Commit Graph

9 Commits

Author SHA1 Message Date
Jun Wu
bdbf60f28d xdiff: backport upstream changes
Summary:
I did some extra xdiff changes in upstream, namely:

  - Remove unused features
  - Replace "long" (32-bit in MSVC) with int64_t to support large files
  - Add comment on some key variables

This backports them. It also includes Matt's fixes about Windows compatibility.

Reviewed By: ryanmce

Differential Revision: D7223939

fbshipit-source-id: 9287d5be22dae4ab41b05b3a4c160d836b5714a6
2018-04-13 21:51:48 -07:00
Jun Wu
78f4faea65 xdiff: add a preprocessing step that trims files
Summary:
xdiff has a `xdl_trim_ends` step that removes common lines, unmatchable
lines. That is in theory good, but happens too late - after splitting,
hashing, and adjusting the hash values so they are unique. Those splitting,
hashing and adjusting hash values steps could have noticeable overhead.
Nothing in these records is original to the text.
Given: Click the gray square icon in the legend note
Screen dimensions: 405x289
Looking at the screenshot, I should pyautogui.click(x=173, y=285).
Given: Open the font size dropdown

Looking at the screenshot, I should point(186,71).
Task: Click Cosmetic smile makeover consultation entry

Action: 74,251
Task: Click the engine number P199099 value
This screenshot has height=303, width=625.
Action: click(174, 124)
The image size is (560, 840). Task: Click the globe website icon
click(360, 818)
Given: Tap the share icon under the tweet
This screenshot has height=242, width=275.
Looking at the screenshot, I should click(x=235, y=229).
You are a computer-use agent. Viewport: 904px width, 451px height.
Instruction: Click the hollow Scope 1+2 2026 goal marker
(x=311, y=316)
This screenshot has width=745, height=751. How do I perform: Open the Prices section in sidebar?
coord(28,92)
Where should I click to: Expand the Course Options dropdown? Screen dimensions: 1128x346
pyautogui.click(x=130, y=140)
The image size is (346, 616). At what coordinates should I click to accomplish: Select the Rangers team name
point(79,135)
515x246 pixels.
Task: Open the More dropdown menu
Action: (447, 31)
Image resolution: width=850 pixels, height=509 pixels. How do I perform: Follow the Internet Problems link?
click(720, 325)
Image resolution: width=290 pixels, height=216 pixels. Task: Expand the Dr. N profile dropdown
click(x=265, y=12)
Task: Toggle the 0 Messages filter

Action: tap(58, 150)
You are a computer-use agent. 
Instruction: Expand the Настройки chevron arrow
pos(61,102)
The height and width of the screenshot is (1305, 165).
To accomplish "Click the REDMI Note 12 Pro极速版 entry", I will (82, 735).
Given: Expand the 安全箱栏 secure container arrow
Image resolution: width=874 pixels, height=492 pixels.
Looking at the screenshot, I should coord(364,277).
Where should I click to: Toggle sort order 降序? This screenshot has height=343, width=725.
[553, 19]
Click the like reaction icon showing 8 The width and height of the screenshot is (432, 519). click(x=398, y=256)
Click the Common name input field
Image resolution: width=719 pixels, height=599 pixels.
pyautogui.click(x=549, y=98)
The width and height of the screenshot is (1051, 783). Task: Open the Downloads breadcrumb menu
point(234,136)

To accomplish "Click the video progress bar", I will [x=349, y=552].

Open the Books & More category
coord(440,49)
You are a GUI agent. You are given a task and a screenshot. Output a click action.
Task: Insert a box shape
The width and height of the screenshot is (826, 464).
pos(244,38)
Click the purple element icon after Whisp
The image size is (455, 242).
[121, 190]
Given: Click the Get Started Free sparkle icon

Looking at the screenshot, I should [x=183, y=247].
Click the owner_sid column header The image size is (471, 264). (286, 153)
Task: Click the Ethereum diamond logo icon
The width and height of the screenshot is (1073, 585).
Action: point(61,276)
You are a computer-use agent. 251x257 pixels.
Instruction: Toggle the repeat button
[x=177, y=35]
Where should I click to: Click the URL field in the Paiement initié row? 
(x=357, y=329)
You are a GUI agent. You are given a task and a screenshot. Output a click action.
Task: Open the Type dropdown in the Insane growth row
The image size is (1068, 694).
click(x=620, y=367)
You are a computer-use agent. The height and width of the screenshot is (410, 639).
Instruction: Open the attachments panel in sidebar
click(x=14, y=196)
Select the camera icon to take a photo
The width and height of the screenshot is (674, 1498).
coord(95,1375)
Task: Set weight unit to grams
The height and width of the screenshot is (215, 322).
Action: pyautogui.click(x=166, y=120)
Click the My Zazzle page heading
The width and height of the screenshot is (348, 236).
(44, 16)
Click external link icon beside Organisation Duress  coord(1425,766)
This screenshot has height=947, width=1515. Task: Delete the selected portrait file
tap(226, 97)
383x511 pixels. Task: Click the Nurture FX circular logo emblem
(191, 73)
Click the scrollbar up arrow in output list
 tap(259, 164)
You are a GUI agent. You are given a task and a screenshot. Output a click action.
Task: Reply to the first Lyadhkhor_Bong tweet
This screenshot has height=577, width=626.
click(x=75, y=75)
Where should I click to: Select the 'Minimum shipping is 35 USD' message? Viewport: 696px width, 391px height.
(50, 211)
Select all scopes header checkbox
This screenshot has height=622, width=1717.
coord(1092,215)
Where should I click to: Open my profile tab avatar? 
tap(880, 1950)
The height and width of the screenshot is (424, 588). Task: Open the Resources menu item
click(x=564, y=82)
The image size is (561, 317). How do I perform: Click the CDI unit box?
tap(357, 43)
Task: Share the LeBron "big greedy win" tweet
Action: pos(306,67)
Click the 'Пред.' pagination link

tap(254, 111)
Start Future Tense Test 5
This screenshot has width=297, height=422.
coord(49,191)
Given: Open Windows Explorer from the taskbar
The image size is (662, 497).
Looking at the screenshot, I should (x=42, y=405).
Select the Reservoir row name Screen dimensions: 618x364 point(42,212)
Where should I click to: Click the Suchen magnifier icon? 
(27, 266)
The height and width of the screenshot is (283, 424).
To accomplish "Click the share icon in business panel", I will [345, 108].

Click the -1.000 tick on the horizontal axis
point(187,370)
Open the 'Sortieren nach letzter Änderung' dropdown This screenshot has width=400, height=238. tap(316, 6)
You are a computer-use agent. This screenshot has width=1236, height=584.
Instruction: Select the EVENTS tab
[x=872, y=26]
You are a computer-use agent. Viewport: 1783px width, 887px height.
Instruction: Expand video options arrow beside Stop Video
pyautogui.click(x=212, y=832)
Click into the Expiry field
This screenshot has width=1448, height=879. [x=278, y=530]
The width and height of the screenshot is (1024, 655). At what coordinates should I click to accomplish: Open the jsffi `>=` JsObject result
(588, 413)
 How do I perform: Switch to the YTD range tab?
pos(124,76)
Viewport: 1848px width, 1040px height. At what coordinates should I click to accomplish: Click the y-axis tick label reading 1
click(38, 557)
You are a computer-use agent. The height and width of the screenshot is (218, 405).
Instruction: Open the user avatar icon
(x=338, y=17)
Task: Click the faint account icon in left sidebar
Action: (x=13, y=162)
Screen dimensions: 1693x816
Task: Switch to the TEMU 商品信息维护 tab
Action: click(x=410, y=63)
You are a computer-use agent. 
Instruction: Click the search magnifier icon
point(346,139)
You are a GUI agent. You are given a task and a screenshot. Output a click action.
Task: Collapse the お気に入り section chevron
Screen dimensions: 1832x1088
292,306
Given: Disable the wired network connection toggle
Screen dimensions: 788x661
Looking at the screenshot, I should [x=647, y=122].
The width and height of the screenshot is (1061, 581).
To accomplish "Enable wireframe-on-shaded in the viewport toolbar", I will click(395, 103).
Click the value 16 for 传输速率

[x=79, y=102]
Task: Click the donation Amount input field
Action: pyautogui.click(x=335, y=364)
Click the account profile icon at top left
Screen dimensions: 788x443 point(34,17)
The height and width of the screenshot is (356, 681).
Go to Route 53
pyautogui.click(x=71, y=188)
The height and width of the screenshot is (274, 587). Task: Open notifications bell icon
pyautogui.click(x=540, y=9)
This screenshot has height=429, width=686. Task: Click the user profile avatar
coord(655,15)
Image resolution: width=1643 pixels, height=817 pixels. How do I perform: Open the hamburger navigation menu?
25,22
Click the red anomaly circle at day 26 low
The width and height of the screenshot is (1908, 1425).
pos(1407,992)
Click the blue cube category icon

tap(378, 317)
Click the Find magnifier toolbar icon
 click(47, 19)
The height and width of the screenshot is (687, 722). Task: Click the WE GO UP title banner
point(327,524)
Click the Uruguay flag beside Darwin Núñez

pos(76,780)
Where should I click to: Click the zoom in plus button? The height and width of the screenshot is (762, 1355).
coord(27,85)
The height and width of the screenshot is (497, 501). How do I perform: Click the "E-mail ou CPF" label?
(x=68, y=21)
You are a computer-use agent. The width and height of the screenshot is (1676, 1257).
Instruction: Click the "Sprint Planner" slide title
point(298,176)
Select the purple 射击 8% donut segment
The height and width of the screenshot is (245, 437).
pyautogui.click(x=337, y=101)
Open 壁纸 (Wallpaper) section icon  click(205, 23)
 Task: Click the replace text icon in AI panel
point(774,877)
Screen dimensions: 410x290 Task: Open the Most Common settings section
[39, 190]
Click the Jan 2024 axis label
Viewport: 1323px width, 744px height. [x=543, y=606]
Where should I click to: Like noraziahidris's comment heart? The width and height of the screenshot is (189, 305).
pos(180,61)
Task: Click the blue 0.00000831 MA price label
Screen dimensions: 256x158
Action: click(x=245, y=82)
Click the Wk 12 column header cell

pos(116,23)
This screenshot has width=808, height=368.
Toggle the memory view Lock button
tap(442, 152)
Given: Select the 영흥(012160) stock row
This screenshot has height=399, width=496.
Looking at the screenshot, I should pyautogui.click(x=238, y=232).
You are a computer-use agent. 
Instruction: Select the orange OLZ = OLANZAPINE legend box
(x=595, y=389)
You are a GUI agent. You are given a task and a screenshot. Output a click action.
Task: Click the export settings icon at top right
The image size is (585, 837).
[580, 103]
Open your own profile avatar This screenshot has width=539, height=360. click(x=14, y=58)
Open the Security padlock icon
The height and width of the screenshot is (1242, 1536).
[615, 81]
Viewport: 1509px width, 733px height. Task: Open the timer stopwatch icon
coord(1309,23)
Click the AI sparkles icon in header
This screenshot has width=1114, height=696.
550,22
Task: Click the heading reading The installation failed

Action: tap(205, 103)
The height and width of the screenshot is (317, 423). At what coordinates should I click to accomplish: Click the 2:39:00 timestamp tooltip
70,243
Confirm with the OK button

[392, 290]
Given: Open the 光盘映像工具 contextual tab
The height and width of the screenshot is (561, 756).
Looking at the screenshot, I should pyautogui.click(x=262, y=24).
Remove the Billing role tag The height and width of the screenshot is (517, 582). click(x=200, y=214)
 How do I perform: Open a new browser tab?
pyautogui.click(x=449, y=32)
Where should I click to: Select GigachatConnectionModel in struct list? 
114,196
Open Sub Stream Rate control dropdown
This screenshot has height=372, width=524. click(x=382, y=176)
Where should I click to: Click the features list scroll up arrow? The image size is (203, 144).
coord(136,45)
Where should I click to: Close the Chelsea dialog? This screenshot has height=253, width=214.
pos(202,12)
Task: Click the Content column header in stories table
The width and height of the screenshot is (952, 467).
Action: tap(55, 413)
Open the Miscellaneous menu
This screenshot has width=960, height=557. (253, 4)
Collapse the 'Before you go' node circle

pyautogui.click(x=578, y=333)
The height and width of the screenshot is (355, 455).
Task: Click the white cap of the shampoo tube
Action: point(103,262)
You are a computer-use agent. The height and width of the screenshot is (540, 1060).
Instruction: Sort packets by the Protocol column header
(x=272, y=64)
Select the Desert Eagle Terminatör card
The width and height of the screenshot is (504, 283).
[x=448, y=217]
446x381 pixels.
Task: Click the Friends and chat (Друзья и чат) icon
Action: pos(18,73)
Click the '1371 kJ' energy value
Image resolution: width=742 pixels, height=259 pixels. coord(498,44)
For not uncommon cases like diffing two large files with minor differences,
the raw performance of those preparation steps seriously matter. Even
allocating an O(N) array and storing line offsets to it is expensive.
Therefore my previous attempts [1] [2] cannot be good enough since they do
not remove the O(N) array assignment.

This patch adds a preprocessing step - `xdl_trim_files` that runs before
other preprocessing steps. It counts common prefix and suffix and lines in
them (needed for displaying line number), without doing anything else.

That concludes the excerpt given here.